- [Records for the task]:
++++++++

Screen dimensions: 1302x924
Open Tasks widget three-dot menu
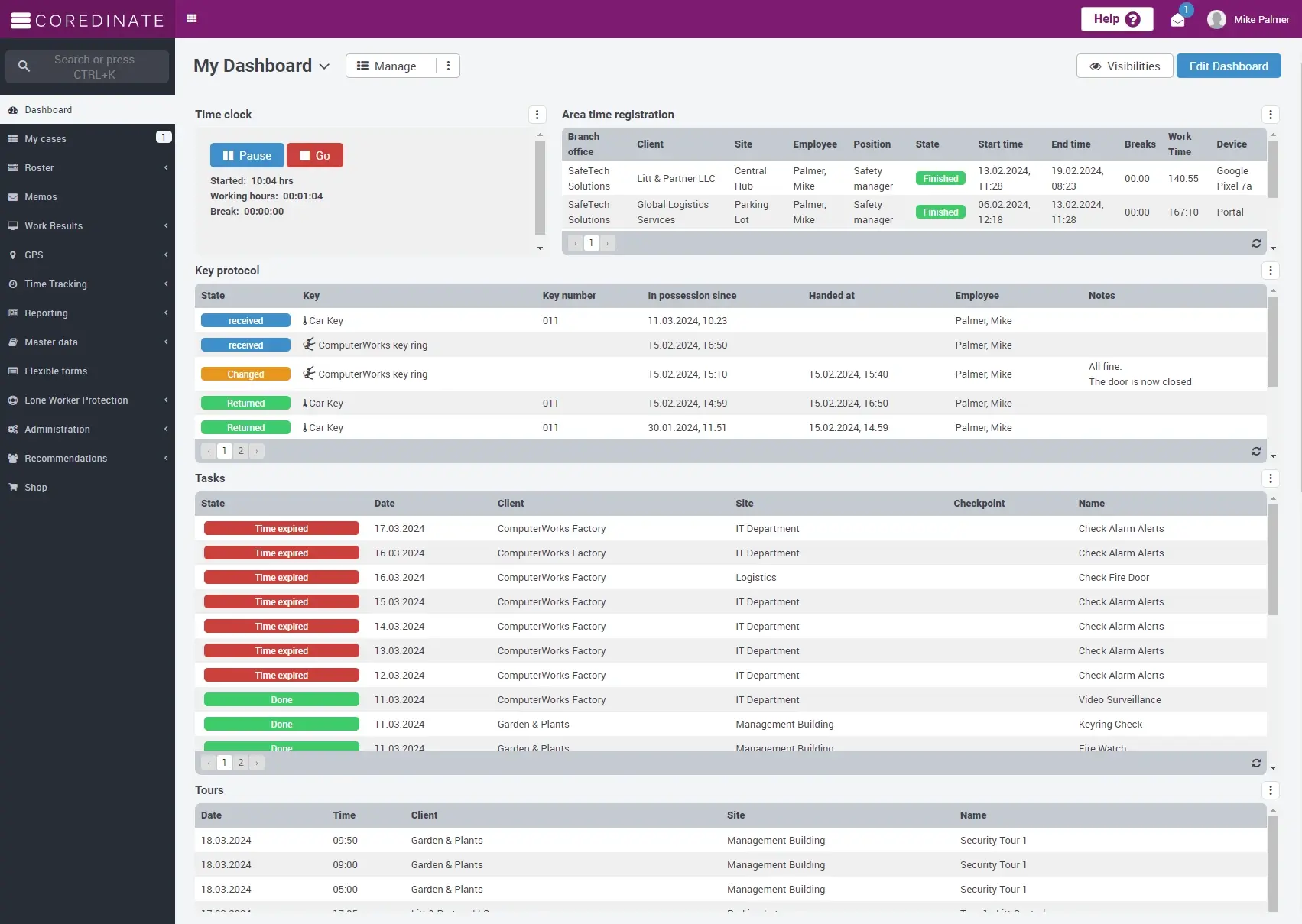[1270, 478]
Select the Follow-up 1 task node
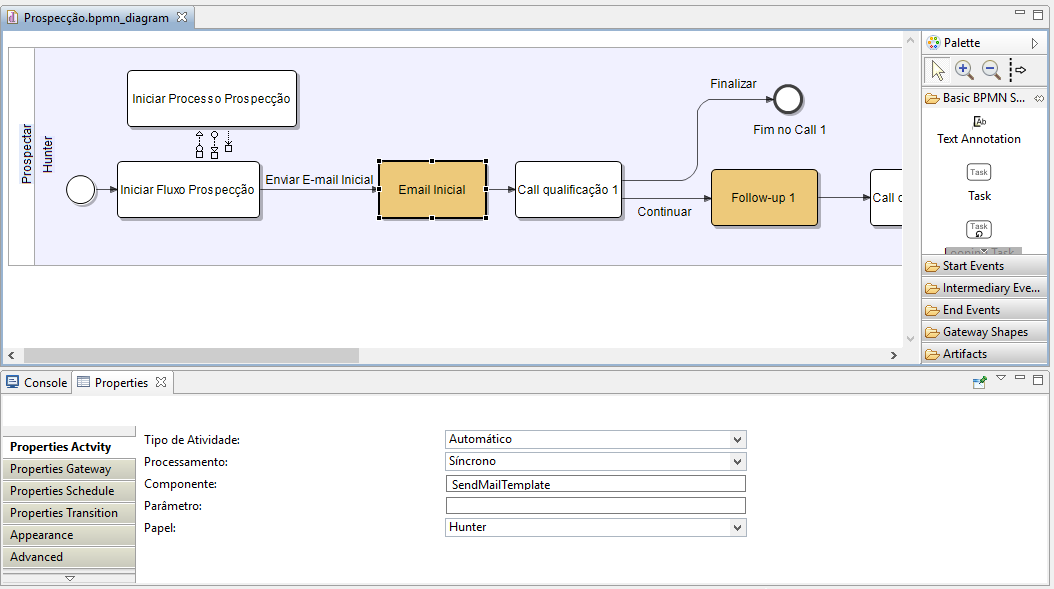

++++++++

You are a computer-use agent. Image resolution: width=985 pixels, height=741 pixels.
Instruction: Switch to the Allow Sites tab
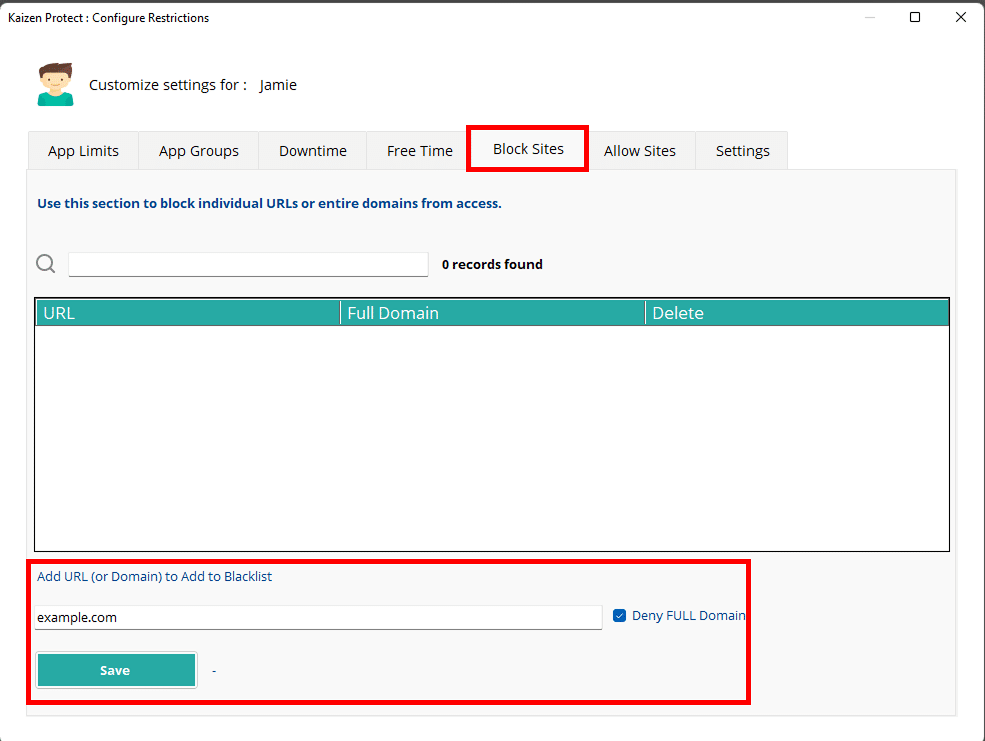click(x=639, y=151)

++++++++

- [What the exercise asks]: Pictures aside, return exactly the lines from the data above, starting at the line that has "Screen dimensions: 1302x924" and ending at the line that has "Select the Follow-up 1 task node", both included.

- [Your solution]:
Screen dimensions: 1302x924
Open Tasks widget three-dot menu
[1270, 478]
Select the Follow-up 1 task node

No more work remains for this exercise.